PROMPT
Output the whole listing with nothing altered.

DATA FOR PROCESSING

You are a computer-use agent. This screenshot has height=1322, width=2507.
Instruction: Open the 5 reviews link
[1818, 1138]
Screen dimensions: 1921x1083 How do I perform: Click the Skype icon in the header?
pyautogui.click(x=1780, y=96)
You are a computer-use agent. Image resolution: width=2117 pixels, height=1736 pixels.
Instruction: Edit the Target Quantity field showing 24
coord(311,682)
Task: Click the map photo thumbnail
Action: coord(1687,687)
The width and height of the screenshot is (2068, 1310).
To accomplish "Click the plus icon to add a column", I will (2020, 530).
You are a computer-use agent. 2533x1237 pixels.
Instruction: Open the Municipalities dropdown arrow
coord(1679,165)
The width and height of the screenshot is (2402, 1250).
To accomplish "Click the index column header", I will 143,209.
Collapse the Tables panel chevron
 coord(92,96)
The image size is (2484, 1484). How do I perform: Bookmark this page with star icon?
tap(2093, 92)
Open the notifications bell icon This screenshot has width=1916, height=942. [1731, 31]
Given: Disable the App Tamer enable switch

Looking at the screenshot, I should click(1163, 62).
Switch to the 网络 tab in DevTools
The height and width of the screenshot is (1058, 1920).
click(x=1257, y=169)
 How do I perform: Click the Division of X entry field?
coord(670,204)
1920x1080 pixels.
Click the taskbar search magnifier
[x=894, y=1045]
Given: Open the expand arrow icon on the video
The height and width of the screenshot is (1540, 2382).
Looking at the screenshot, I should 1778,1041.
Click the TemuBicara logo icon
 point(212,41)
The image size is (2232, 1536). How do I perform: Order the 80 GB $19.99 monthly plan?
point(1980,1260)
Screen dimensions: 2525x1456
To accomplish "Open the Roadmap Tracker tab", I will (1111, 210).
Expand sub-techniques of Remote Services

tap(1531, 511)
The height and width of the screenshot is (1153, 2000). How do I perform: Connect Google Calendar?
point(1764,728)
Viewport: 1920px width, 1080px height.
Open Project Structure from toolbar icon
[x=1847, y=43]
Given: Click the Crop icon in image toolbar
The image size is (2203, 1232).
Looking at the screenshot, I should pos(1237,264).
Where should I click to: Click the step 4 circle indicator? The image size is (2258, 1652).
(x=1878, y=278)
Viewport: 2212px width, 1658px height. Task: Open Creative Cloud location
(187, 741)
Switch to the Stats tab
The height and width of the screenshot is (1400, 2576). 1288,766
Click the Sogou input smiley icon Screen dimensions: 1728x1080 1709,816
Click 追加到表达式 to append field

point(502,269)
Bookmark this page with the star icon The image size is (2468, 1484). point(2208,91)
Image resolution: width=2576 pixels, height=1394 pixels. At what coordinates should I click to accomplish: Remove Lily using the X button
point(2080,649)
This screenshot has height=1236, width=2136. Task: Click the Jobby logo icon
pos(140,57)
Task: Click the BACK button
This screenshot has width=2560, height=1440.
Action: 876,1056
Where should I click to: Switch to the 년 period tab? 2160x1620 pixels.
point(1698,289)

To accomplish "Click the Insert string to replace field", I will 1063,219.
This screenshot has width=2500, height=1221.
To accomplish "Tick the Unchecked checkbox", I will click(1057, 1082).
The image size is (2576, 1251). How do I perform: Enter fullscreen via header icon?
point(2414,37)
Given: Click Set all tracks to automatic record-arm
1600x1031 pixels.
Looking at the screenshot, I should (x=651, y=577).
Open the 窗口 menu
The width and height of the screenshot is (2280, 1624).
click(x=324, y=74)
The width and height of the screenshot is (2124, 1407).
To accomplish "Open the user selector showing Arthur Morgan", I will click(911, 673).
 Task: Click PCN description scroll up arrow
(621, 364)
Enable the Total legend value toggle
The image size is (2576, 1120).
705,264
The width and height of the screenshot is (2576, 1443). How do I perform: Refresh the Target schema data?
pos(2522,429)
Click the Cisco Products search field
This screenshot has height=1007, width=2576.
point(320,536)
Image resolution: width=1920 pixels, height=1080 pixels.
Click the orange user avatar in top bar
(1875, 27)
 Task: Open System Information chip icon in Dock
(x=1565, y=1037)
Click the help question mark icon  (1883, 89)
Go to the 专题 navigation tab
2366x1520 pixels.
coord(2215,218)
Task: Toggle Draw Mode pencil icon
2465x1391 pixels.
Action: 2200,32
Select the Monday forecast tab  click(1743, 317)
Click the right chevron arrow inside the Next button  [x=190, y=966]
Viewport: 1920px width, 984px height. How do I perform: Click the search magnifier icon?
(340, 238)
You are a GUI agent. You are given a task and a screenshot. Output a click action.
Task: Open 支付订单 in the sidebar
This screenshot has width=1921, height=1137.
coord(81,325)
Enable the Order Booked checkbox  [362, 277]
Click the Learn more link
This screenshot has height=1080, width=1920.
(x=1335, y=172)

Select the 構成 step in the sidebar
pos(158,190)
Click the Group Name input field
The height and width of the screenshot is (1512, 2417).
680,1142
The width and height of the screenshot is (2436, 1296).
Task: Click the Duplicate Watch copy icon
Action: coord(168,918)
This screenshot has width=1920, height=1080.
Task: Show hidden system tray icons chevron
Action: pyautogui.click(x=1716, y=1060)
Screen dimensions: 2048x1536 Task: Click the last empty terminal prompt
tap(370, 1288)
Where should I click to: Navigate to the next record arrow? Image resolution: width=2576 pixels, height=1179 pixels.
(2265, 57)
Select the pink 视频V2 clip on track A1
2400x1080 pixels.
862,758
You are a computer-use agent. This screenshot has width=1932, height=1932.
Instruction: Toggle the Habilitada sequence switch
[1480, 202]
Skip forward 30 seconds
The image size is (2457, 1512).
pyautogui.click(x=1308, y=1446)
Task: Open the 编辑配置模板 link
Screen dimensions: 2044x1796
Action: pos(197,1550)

RESULT OF THIS TASK
You are a computer-use agent. This screenshot has height=1322, width=2507.
Instruction: Open the 5 reviews link
[1818, 1138]
Screen dimensions: 1921x1083 How do I perform: Click the Skype icon in the header?
pyautogui.click(x=1780, y=96)
You are a computer-use agent. Image resolution: width=2117 pixels, height=1736 pixels.
Instruction: Edit the Target Quantity field showing 24
coord(311,682)
Task: Click the map photo thumbnail
Action: coord(1687,687)
The width and height of the screenshot is (2068, 1310).
To accomplish "Click the plus icon to add a column", I will (2020, 530).
You are a computer-use agent. 2533x1237 pixels.
Instruction: Open the Municipalities dropdown arrow
coord(1679,165)
The width and height of the screenshot is (2402, 1250).
To accomplish "Click the index column header", I will 143,209.
Collapse the Tables panel chevron
 coord(92,96)
The image size is (2484, 1484). How do I perform: Bookmark this page with star icon?
tap(2093, 92)
Open the notifications bell icon This screenshot has width=1916, height=942. [1731, 31]
Given: Disable the App Tamer enable switch

Looking at the screenshot, I should click(1163, 62).
Switch to the 网络 tab in DevTools
The height and width of the screenshot is (1058, 1920).
click(x=1257, y=169)
 How do I perform: Click the Division of X entry field?
coord(670,204)
1920x1080 pixels.
Click the taskbar search magnifier
[x=894, y=1045]
Given: Open the expand arrow icon on the video
The height and width of the screenshot is (1540, 2382).
Looking at the screenshot, I should 1778,1041.
Click the TemuBicara logo icon
 point(212,41)
The image size is (2232, 1536). How do I perform: Order the 80 GB $19.99 monthly plan?
point(1980,1260)
Screen dimensions: 2525x1456
To accomplish "Open the Roadmap Tracker tab", I will (1111, 210).
Expand sub-techniques of Remote Services

tap(1531, 511)
The height and width of the screenshot is (1153, 2000). How do I perform: Connect Google Calendar?
point(1764,728)
Viewport: 1920px width, 1080px height.
Open Project Structure from toolbar icon
[x=1847, y=43]
Given: Click the Crop icon in image toolbar
The image size is (2203, 1232).
Looking at the screenshot, I should pos(1237,264).
Where should I click to: Click the step 4 circle indicator? The image size is (2258, 1652).
(x=1878, y=278)
Viewport: 2212px width, 1658px height. Task: Open Creative Cloud location
(187, 741)
Switch to the Stats tab
The height and width of the screenshot is (1400, 2576). 1288,766
Click the Sogou input smiley icon Screen dimensions: 1728x1080 1709,816
Click 追加到表达式 to append field

point(502,269)
Bookmark this page with the star icon The image size is (2468, 1484). point(2208,91)
Image resolution: width=2576 pixels, height=1394 pixels. At what coordinates should I click to accomplish: Remove Lily using the X button
point(2080,649)
This screenshot has height=1236, width=2136. Task: Click the Jobby logo icon
pos(140,57)
Task: Click the BACK button
This screenshot has width=2560, height=1440.
Action: 876,1056
Where should I click to: Switch to the 년 period tab? 2160x1620 pixels.
point(1698,289)

To accomplish "Click the Insert string to replace field", I will 1063,219.
This screenshot has width=2500, height=1221.
To accomplish "Tick the Unchecked checkbox", I will click(1057, 1082).
The image size is (2576, 1251). How do I perform: Enter fullscreen via header icon?
point(2414,37)
Given: Click Set all tracks to automatic record-arm
1600x1031 pixels.
Looking at the screenshot, I should (x=651, y=577).
Open the 窗口 menu
The width and height of the screenshot is (2280, 1624).
click(x=324, y=74)
The width and height of the screenshot is (2124, 1407).
To accomplish "Open the user selector showing Arthur Morgan", I will click(911, 673).
 Task: Click PCN description scroll up arrow
(621, 364)
Enable the Total legend value toggle
The image size is (2576, 1120).
705,264
The width and height of the screenshot is (2576, 1443). How do I perform: Refresh the Target schema data?
pos(2522,429)
Click the Cisco Products search field
This screenshot has height=1007, width=2576.
point(320,536)
Image resolution: width=1920 pixels, height=1080 pixels.
Click the orange user avatar in top bar
(1875, 27)
 Task: Open System Information chip icon in Dock
(x=1565, y=1037)
Click the help question mark icon  (1883, 89)
Go to the 专题 navigation tab
2366x1520 pixels.
coord(2215,218)
Task: Toggle Draw Mode pencil icon
2465x1391 pixels.
Action: 2200,32
Select the Monday forecast tab  click(1743, 317)
Click the right chevron arrow inside the Next button  [x=190, y=966]
Viewport: 1920px width, 984px height. How do I perform: Click the search magnifier icon?
(340, 238)
You are a GUI agent. You are given a task and a screenshot. Output a click action.
Task: Open 支付订单 in the sidebar
This screenshot has width=1921, height=1137.
coord(81,325)
Enable the Order Booked checkbox  [362, 277]
Click the Learn more link
This screenshot has height=1080, width=1920.
(x=1335, y=172)

Select the 構成 step in the sidebar
pos(158,190)
Click the Group Name input field
The height and width of the screenshot is (1512, 2417).
680,1142
The width and height of the screenshot is (2436, 1296).
Task: Click the Duplicate Watch copy icon
Action: coord(168,918)
This screenshot has width=1920, height=1080.
Task: Show hidden system tray icons chevron
Action: pyautogui.click(x=1716, y=1060)
Screen dimensions: 2048x1536 Task: Click the last empty terminal prompt
tap(370, 1288)
Where should I click to: Navigate to the next record arrow? Image resolution: width=2576 pixels, height=1179 pixels.
(2265, 57)
Select the pink 视频V2 clip on track A1
2400x1080 pixels.
862,758
You are a computer-use agent. This screenshot has width=1932, height=1932.
Instruction: Toggle the Habilitada sequence switch
[1480, 202]
Skip forward 30 seconds
The image size is (2457, 1512).
pyautogui.click(x=1308, y=1446)
Task: Open the 编辑配置模板 link
Screen dimensions: 2044x1796
Action: pos(197,1550)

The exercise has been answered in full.